Stress refers not only to emotional stress but to challenges at any level of our existence that push our limits — or exceed our capacity to adapt comfortably. Short term stress can be good for learning and for health. But chronic, unremitting stress sets in motion processes that can lead to harm and illness.
Research on stress was pioneered by Hans Selye in his book The Stress of Life, published in 1956. He showed the changes in the hormonal system in relation to stress. Since then we have learned about the role of other systems, particularly the immune system, in stress, as well as the impact of stress on many organ systems — including the gastrointestinal system and the brain — as well as on cellular systems.
Allostatic load (Pubmed-General; Selected sources; allostasis-autism*) is a concept that was introduced in the early 1990s by Bruce McEwen and Stellar. It refers to the cumulative physiological effects of chronic stress.
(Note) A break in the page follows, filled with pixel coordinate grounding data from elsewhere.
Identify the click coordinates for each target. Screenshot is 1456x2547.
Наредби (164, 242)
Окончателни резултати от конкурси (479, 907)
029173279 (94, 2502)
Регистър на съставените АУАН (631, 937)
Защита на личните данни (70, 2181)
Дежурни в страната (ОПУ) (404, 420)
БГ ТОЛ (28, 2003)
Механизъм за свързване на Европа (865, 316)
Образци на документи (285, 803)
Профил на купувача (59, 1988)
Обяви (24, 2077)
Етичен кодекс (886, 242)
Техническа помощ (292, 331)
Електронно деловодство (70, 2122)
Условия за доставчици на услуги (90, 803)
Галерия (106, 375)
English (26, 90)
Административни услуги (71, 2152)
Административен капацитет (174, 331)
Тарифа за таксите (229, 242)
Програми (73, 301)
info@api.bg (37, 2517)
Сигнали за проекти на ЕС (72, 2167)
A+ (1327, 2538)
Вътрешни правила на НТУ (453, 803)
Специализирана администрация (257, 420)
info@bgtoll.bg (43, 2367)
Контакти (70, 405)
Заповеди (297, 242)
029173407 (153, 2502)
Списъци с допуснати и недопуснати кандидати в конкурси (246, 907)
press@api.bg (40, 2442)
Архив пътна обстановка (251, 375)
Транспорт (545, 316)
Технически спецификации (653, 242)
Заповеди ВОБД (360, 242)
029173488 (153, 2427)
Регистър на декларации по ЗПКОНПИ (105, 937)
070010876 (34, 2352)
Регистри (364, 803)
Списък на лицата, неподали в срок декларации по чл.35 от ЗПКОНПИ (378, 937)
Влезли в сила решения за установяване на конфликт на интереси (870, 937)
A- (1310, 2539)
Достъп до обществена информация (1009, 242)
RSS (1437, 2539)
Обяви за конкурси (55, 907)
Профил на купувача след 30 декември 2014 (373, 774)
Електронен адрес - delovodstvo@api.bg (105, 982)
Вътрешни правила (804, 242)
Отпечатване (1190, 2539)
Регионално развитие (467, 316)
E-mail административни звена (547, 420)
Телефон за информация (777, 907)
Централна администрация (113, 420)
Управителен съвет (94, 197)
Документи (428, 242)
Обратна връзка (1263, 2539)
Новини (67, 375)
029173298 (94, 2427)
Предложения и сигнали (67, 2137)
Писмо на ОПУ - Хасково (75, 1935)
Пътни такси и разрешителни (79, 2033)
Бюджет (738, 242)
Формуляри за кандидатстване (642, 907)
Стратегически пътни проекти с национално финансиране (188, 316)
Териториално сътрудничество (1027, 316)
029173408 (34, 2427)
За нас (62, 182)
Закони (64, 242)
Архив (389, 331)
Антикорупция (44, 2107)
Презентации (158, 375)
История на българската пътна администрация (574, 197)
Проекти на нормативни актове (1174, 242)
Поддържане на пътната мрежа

It has been used to refer to chronic social stress by some writers, and to chronic environmental and toxic stress by others.
Total load is a term used in the autism and developmental disability world, particularly by Patricia Lemer, to characterize the collection of challenges and burdens that contribute to autism. These include physical and emotional stressors, nutritional deficiencies and excesses, toxic exposures and body burden, inappropriately oriented learning environments and more. See my blog about Total Load on the Autism Speaks website.
Allostatic load is critical in a systems biology model of cancer and cancer treatment in a cogent review paper by Sarah Knox entitled “From ‘omics’ to complex disease: a systems biology approach to gene-environment interactions in cancer” whose framework is highly pertinent to autism.
In this framework there is no one thing that causes autism (or cancer), but rather the accumulation of a lot of things from risk factors to exposures and experiences that lead the system to a transition or tipping point that transforms it into an autistic state.
*A search of pubmed yielded no papers for (“Allostasis”[Mesh]) AND autis* although this framing of autism comes up in a fair number of conversations.